- Opening Delimiter -

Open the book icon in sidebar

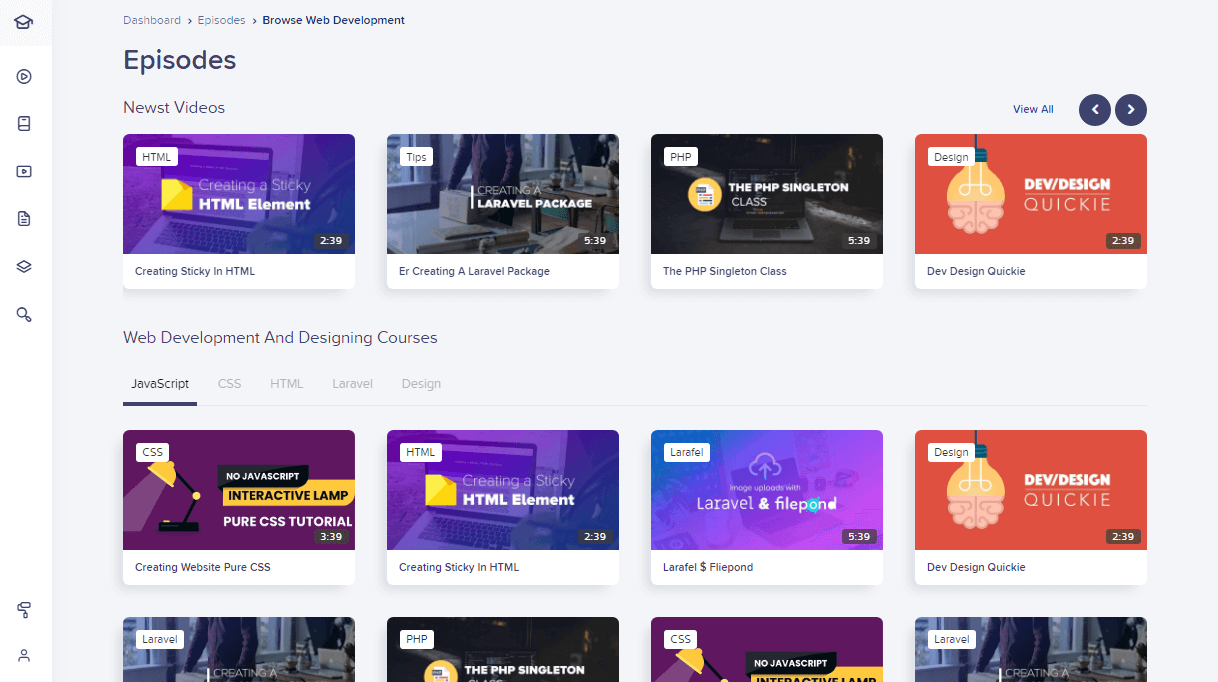click(24, 124)
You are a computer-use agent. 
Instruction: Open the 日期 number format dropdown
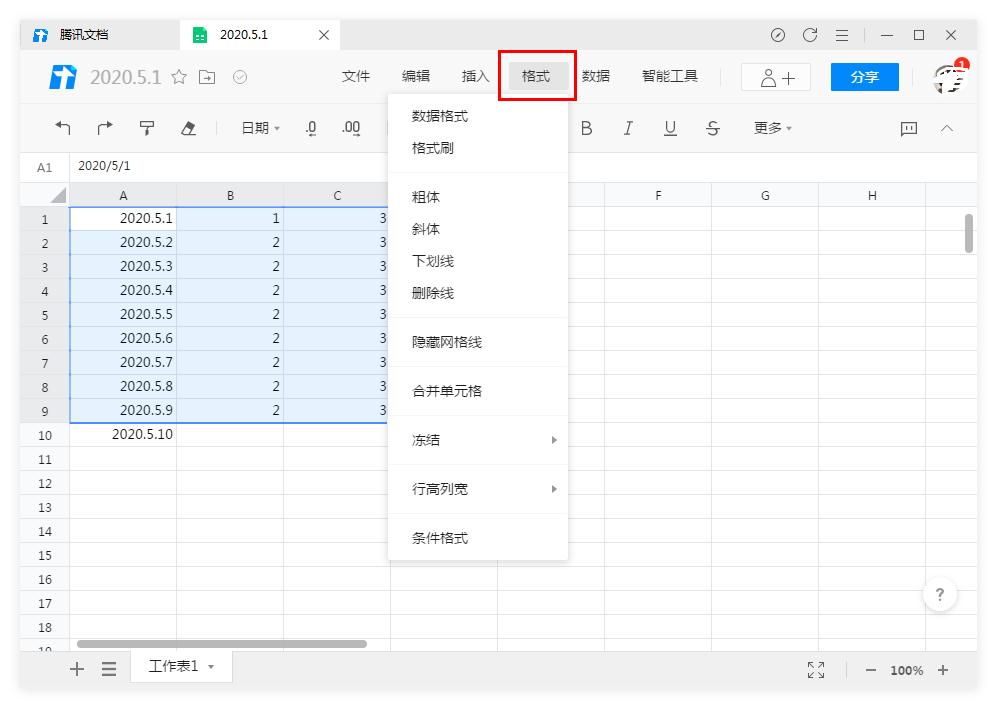258,128
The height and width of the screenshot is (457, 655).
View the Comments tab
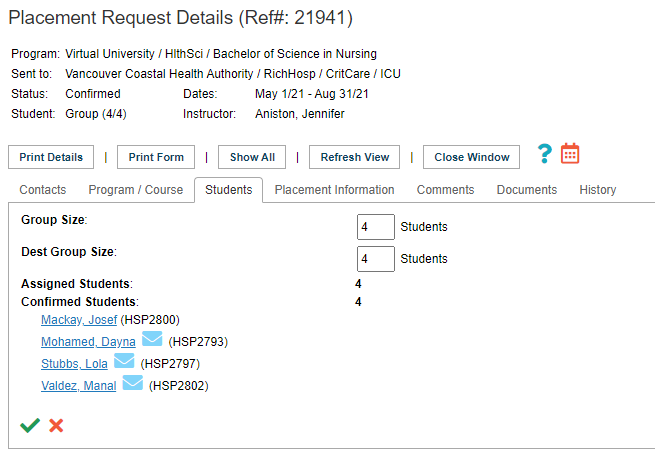coord(445,190)
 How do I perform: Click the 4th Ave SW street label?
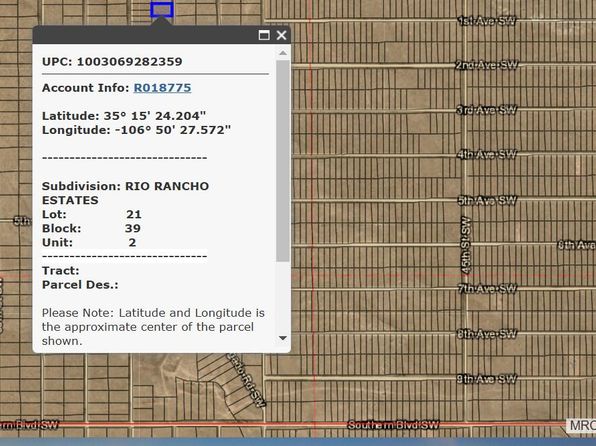coord(487,154)
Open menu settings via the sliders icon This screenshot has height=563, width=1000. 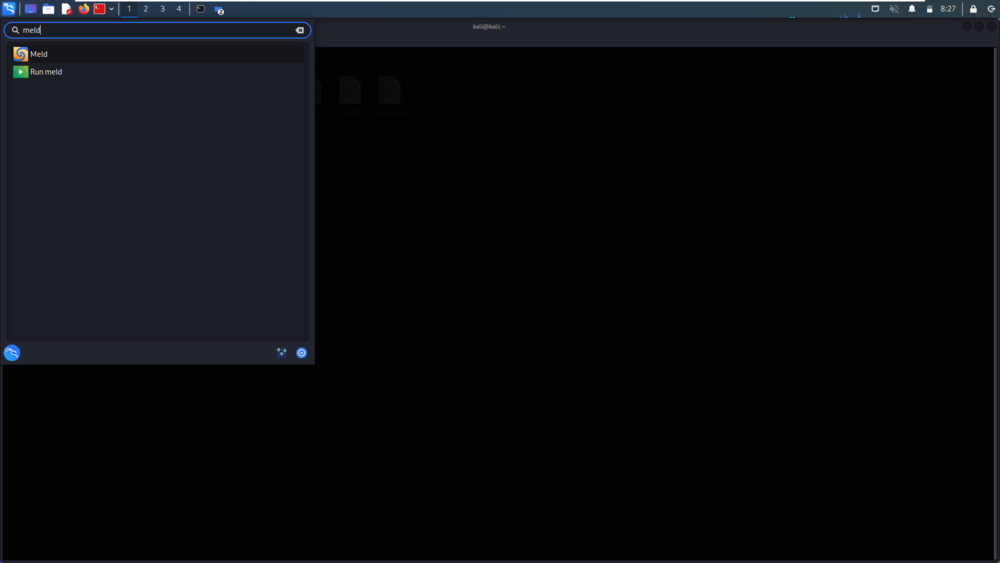click(281, 353)
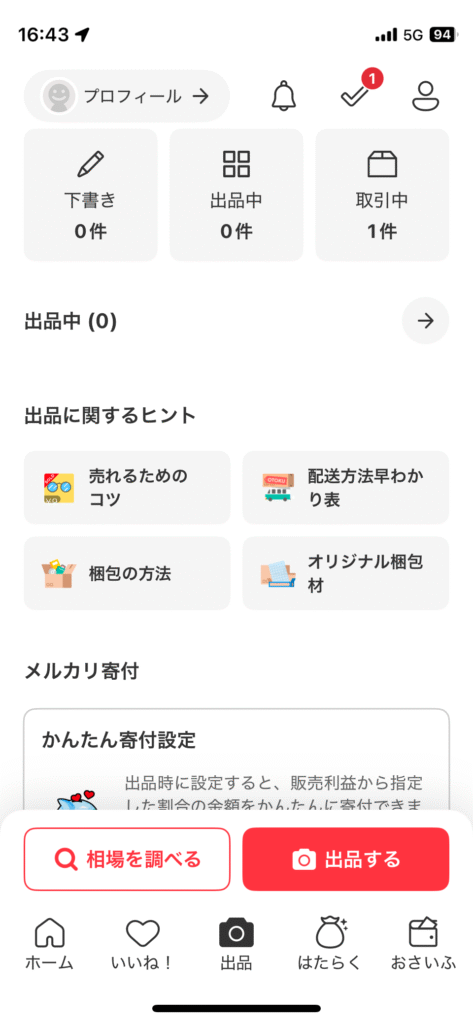Tap the account person icon
The width and height of the screenshot is (473, 1024).
(x=426, y=96)
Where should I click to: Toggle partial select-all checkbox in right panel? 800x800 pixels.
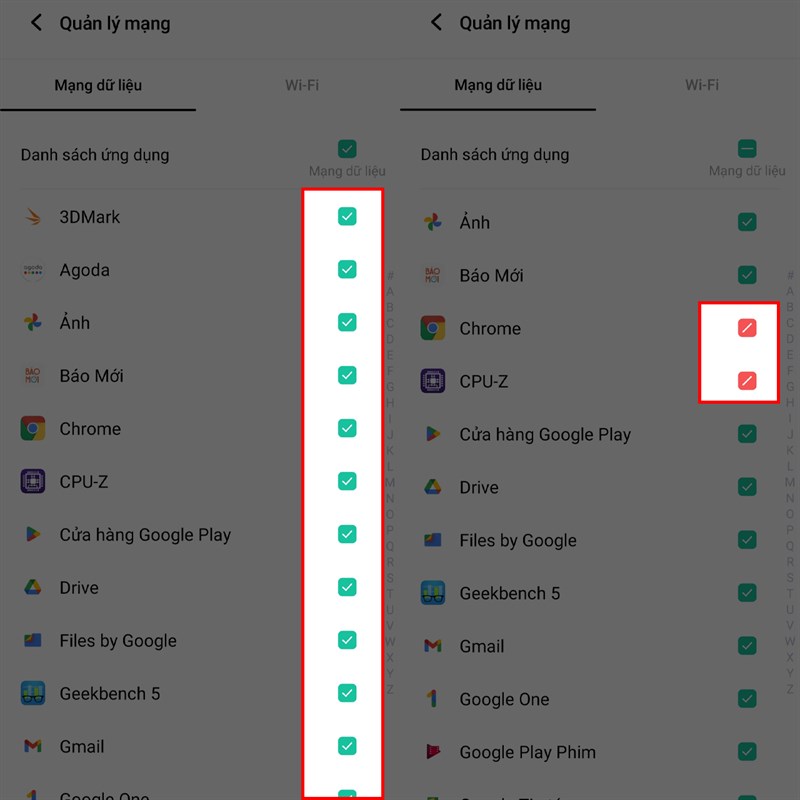point(747,148)
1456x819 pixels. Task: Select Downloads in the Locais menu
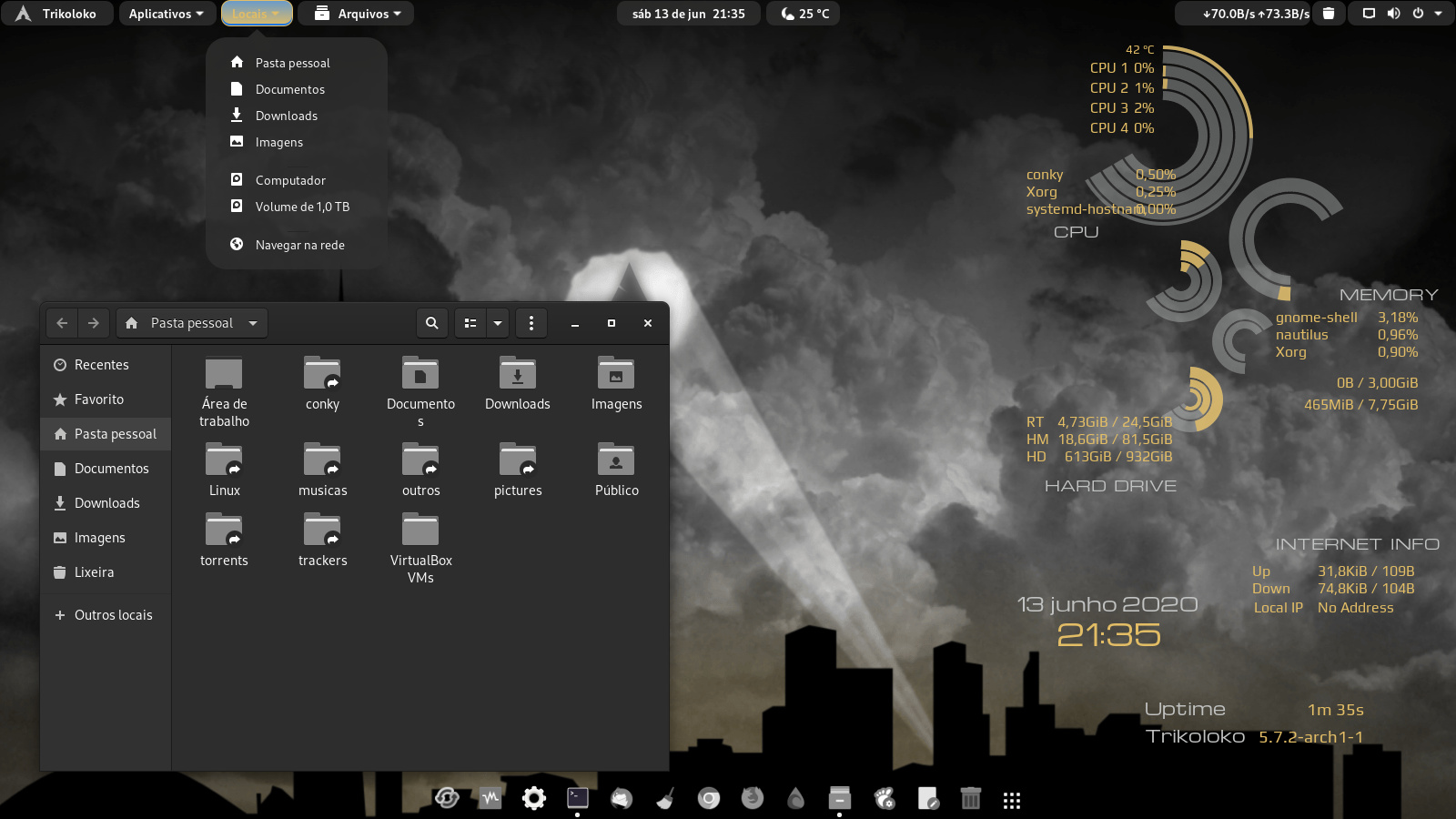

- Closing Delimiter -

EXERCISE INSTRUCTIONS
Beginning at the line with "Where should I" and ending at the last line of the listing above, retype each line exactly, including those two lines. Leave the pictures out.

SOLUTION FOR THIS TASK
Where should I click to: Toggle partial select-all checkbox in right panel? 800x800 pixels.
point(747,148)
1456x819 pixels. Task: Select Downloads in the Locais menu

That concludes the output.